Moss liked that she was able to bring up things as it occurred to her and get responses back within a day, as compared to traditional therapy where she would have to wait for next week's session. On the other hand, the freewheeling nature made her feel less accountable.

After a Talkspace session, said Moss, "I didn't feel like I needed to take a fearless moral inventory."

Ben Popken / for TODAY
I met with Nicole in-person and we took a selfie. Part of me wanted to have proof she was real.

For my part, I found my therapist, Nicole, sympathetic and engaged. I didn't get the same real-time feedback from a face-to-face encounter, but if I had a thought I would hear back within 24 hours. She asked questions. She gave me assignments. She ignored the fluff and picked up the pertinent threads, tugging me towards unraveling bigger anxieties.

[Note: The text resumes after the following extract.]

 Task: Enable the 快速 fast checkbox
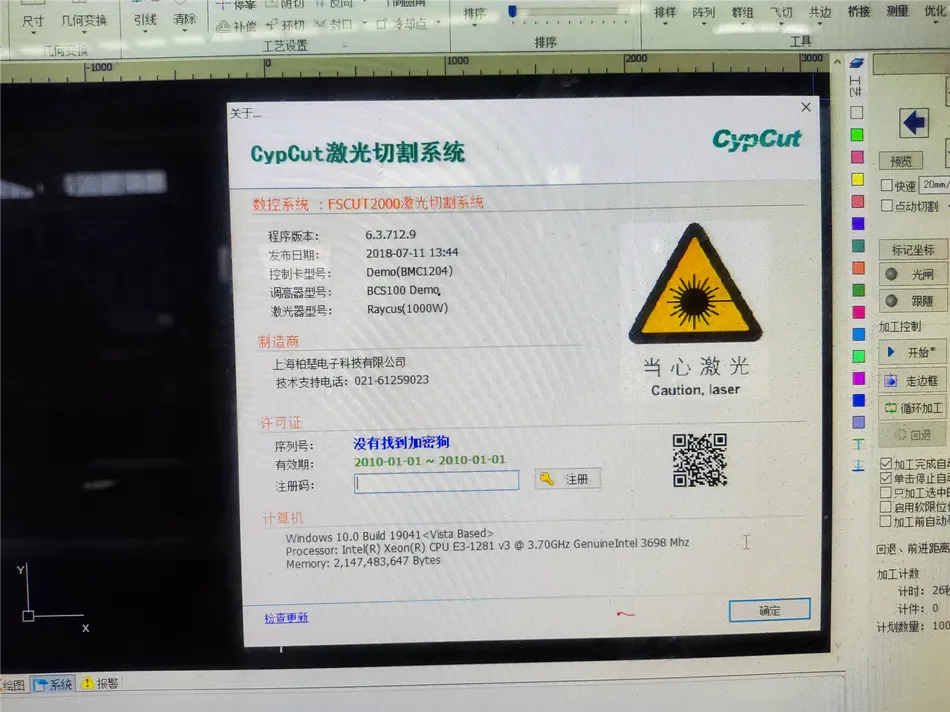coord(886,185)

I retook the stress test a week later and scored a 22. It was only a couple of notches down, and within the test's standard deviation of error. But during the trial real bubbles of emotional relief had gone off in my mind.

In February, Talkspace held an event in New York and I meet Nicole in person. Upon seeing her, I shouted, "You're real!" We hugged and immediately picked up our conversation without a hitch.